TAMPA, Fla. — As crews began the daunting task of cleaning up businesses damaged by fire and rage Saturday night, others came out to bless the property where Champs Sports and Saigon Bay Vietnamese Restaurant once stood.
“We understand that this is not the way, but there is a way,” said James Leon Gallon, a member of the University Square community and Omega Psi Phi.
People who live here want folks to express angst and disgust over police brutality in America and the death of George Floyd in a way that doesn’t destroy livelihoods.

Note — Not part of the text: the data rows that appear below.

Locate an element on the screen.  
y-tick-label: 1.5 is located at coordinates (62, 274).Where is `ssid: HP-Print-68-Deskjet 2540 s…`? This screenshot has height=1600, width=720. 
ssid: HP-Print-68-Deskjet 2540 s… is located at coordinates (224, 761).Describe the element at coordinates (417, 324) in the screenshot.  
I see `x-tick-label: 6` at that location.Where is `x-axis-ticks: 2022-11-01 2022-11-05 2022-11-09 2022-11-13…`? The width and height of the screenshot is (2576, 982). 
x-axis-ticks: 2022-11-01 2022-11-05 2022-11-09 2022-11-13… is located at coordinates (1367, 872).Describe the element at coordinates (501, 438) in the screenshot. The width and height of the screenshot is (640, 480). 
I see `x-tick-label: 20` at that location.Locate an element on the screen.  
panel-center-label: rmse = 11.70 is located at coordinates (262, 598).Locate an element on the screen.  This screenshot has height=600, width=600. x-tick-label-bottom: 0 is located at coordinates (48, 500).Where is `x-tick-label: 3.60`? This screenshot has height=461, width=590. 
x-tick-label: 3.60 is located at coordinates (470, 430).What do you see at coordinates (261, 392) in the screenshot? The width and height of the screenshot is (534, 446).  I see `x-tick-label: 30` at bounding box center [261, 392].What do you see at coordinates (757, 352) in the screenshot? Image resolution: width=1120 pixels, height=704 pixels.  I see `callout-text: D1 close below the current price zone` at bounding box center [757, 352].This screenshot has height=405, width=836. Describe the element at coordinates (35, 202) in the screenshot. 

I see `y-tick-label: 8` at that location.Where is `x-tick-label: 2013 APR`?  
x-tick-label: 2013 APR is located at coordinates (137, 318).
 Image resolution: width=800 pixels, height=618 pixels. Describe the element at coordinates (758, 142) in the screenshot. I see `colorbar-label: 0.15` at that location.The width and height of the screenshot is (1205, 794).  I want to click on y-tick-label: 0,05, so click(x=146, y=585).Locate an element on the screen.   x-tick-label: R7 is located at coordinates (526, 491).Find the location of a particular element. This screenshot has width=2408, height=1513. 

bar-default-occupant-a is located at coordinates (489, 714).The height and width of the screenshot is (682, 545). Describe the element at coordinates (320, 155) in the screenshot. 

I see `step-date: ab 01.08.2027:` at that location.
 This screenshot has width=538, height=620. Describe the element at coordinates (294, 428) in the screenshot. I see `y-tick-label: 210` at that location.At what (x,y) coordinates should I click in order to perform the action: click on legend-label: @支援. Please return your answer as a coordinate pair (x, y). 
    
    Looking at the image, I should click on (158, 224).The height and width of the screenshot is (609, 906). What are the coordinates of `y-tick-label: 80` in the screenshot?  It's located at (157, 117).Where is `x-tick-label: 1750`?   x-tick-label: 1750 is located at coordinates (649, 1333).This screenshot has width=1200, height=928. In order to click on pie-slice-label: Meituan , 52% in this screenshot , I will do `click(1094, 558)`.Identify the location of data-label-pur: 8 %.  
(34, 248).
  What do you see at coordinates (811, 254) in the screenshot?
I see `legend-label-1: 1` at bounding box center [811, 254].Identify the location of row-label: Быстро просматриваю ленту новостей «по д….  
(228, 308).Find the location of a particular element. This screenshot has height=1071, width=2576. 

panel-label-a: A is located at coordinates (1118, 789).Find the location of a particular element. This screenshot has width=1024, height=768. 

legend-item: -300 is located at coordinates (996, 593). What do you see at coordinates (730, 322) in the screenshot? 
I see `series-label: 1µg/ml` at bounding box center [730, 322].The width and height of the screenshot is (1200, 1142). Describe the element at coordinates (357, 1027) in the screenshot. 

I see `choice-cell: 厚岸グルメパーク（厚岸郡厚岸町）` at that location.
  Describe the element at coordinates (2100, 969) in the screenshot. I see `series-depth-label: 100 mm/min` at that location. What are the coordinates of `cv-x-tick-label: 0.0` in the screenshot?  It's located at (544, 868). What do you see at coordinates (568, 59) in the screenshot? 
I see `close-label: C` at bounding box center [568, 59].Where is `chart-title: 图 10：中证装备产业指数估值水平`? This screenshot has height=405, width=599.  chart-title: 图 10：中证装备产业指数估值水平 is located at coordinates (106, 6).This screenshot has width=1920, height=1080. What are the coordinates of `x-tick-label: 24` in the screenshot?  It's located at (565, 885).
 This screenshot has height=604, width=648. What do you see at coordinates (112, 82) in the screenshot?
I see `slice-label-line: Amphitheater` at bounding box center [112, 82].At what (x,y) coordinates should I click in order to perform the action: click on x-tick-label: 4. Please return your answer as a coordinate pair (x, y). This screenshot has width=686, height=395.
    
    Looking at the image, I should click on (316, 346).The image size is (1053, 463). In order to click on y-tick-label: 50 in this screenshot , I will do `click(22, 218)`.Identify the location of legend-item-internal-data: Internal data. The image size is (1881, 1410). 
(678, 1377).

“Our people are hurting, and we’ve got to find ways to channel that energy and feel like we’re getting justice and peace without the violence and the destruction,” said Lori Hardister Azziz, a 3rd-grade teacher at Belle Witter Elementary school.
Mangled metal and plastic accompanied by a crumbling roof and unstable beams — it’s all that’s left of at least a third of Fowler Plaza South.
“If you destroy my neighborhood, now I have to go to another neighborhood to spend money,” said Gallon. “Now, I have to buy Uber or get on the bus when it was in walking distance.”
Mayor Jane Castor and Tampa Police Chief Brian Dugan spoke to residents Monday during a press conference. Dugan says the Black Lives Matter march that happened earlier in the day Sunday was huge.
“Probably one of the largest marches that I have seen in my 30 years with the Tampa Police Department,” he said. “I don’t want the Black Lives Matter march mixed in with a few who have ill intentions.”
Castor echoed his statements.
“You know, the single mother that works at Champs is now out of a job,” Castor said. “She just got to the point after this virus where she could go back to work and support her family, and now she’s out of a job because of the actions of a few knuckleheads.”
Sarah Combs, the CEO for the University area CDC, says they’ve worked so hard to build this area up.
“Our residents are not happy with what has happened, and their voices need to be heard,” she said.
So far, they’ve built a 7-acre park and are using $5.8 million from Hillsborough County to build a new housing development nearby. They also have plans to build a cultural campus.
“We have a long way to go, but the only way we’re going to get there is making sure we take a seat and listen to our residents and then act,” said Combs.
Castor also reminded people COVID-19 is still a threat.
“Our cases here in Hillsborough County are continuing to go up. I stated from the very beginning as we opened our community, we would see an increase in positive cases of COVID-19,” she said.
She asks peaceful protesters and everyone else to stay home and away from big crowds.